In interview, Sheikh Naim Qassem decries ISIS, saying it is still the greatest threat to Mideast and West.

Lebanon's Hezbollah deputy leader Sheikh Naim Qassem gestures as he speaks during an interview with Reuters at his office in Beirut's suburbs, Lebanon August 3, 2016.
Aziz Taher, Reuters

REUTERS – Lebanon’s Hezbollah, a militant Shi'ite Islamist group, describes its role as part of a struggle against the growing regional threat presented by Sunni Muslim jihadists, who it labels takfiris for their radical ideology, violent and uncompromising stance.

Sheikh Naim Qassem, deputy leader of the Iran-backed group, whose forces are fighting alongside President Bashar Assad against rebels supported by Western and regional powers, said Hezbollah, Iran and Russia would stand by Assad until the end.

In an interview with Reuters, he said the sacrifices of Hezbollah prevented the ultra-hardline jihadists of Islamic State from taking control in Syria and expanding into Lebanon. 

He continued by saying the Islamic State, which is being targeted by coalition air strikes, will increase its attacks in Europe and beyond, adding that the group has an expansionist strategy and will use any means to achieve its goals.
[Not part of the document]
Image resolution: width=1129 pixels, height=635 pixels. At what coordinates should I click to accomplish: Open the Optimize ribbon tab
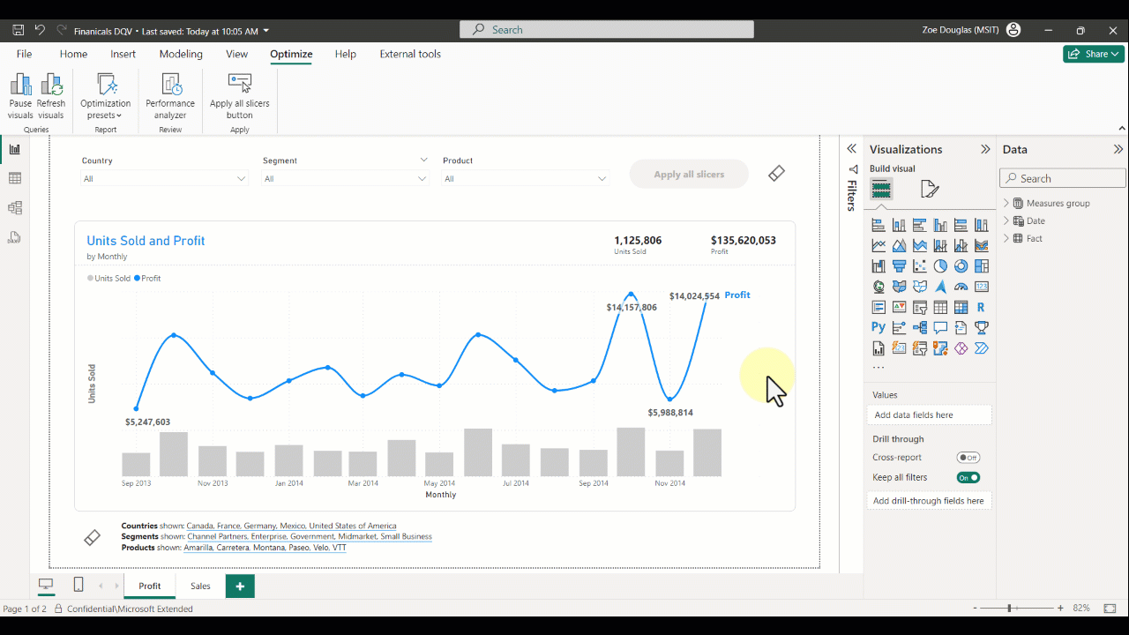click(291, 54)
"European pains are big and will increase more and more," Qassem said, adding that Islamic State "will not leave an opportunity in all the countries of the world without exception to attack when it can and when is able to." ]

He said recapturing Aleppo, Syria's second major city where a decisive battle is unfolding, remained an objective but was not an immediate goal.

The conflict in Syria has fueled an old regional rivalry between the Shi'ite Islamist government of Iran and the conservative Sunni Muslim kingdom of Saudi Arabia, one of the main sponsors of the insurgency against Assad. 

Qassem said the United States, one of the power brokers in finding a solution to the crisis, was distracted by its November presidential elections and not ready to commit to any action until a new president takes over next year.

"The U.S. administration is convinced that the period ahead of the presidential elections is a wasted time, and that it can wait until the new president assumes power. Then, the prospects of a solution or of a prolongation of the crisis will be clear."

The U.S. and its allies say that by waging war against his own people, Assad can have no future in Syria, while Russia and Iran, wholly opposed to regime change, maintain he is the legitimate president, albeit of a state shrunk by rebel gains.

Both coalitions fear his sudden departure could destroy what is left of Syria after more than five years of civil war, bequeathing a shell state to the jihadis of Islamic State and Al Qaeda.

Qassem said both Syria and neighboring Iraq, where Islamic State has also seized territory, could split.

"So far the forces that want the unity of Iraq and Syria are able to prevent the idea of partition but we should remain worried about ... the possibility that some countries might push these two countries or one of them into partition."

Assad was the best protection “for putting things back in order and reviving authority in Syria,” Qassem said.

The intervention of Russia's air force since last September, after Iran, Hezbollah, and Iraqi Shi'ite militiamen had fought relentlessly to keep Assad in place, has confounded the designs of Washington and regional Sunni powers such as Saudi Arabia and Turkey, Qassem said, opening the way to a political solution.

"Iranian and Russian relations with Syria helped achieve steadfastness on the ground because both support Assad staying in power and back a political solution," the Hezbollah number two told Reuters.

Qassem said the months-long push on rebel-held Aleppo by Assad's government forces was aimed less at recovering Syria's major city than at separating the rebels from Idlib, their stronghold in the north-west, and choking their supply lines from Turkey.

"The main objective of the Syrian state and allies was to cut the road between the city of Aleppo and Idlib. Regaining Aleppo will remain one of the goals of the Syrian state and its allies but we're not tied to a timeframe,” said the Hezbollah leader.

The Syria war grew out of Arab spring-inspired protests in 2011 calling for democratic change. Before Iran, Hezbollah and Russia came to Assad's aid; his grip on power appeared to be failing. Their support was seen by diplomats and Middle East experts as key to Assad's survival.

Syria's civil war, now in its sixth year, has killed more than 250,000 people, displaced more than 6.6 million inside the country and forced another 4.8 million to flee, creating a huge influx into neighboring countries and Europe.

Aleppo, with a population of more than 2 million people now, has been divided for years into rebel and government areas.